→ WHAT IS BEING ASKED:
Retype everything in the records below, from the line that contains "Locate an element on the screen. The" down to the line that contains "Describe the element at coordinates (61, 172)", with both of those lines included and nothing changed.

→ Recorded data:
— START —
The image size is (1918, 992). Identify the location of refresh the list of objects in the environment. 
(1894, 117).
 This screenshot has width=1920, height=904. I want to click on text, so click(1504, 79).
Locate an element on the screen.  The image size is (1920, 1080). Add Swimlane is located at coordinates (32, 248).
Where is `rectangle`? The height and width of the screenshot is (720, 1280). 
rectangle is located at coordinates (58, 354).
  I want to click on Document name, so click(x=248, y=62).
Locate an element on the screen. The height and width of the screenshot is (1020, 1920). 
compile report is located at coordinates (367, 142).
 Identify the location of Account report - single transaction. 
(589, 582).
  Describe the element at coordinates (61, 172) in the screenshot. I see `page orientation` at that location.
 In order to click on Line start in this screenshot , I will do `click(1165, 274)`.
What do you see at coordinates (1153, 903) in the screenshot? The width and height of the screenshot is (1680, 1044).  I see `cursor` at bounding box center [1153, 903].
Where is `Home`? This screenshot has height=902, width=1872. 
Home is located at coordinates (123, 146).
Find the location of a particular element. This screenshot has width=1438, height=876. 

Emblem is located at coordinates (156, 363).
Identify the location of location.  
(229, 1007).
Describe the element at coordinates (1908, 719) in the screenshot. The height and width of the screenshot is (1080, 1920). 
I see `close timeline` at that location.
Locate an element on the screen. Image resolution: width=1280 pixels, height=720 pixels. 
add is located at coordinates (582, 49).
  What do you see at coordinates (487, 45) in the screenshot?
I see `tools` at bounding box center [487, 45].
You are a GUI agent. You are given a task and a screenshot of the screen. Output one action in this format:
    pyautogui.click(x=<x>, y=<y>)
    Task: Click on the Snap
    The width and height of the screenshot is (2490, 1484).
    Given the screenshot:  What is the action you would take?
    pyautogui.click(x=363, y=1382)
— END —
→ COMPLETED EXERCISE:
Locate an element on the screen. The height and width of the screenshot is (1020, 1920). 
compile report is located at coordinates (367, 142).
 Identify the location of Account report - single transaction. 
(589, 582).
  Describe the element at coordinates (61, 172) in the screenshot. I see `page orientation` at that location.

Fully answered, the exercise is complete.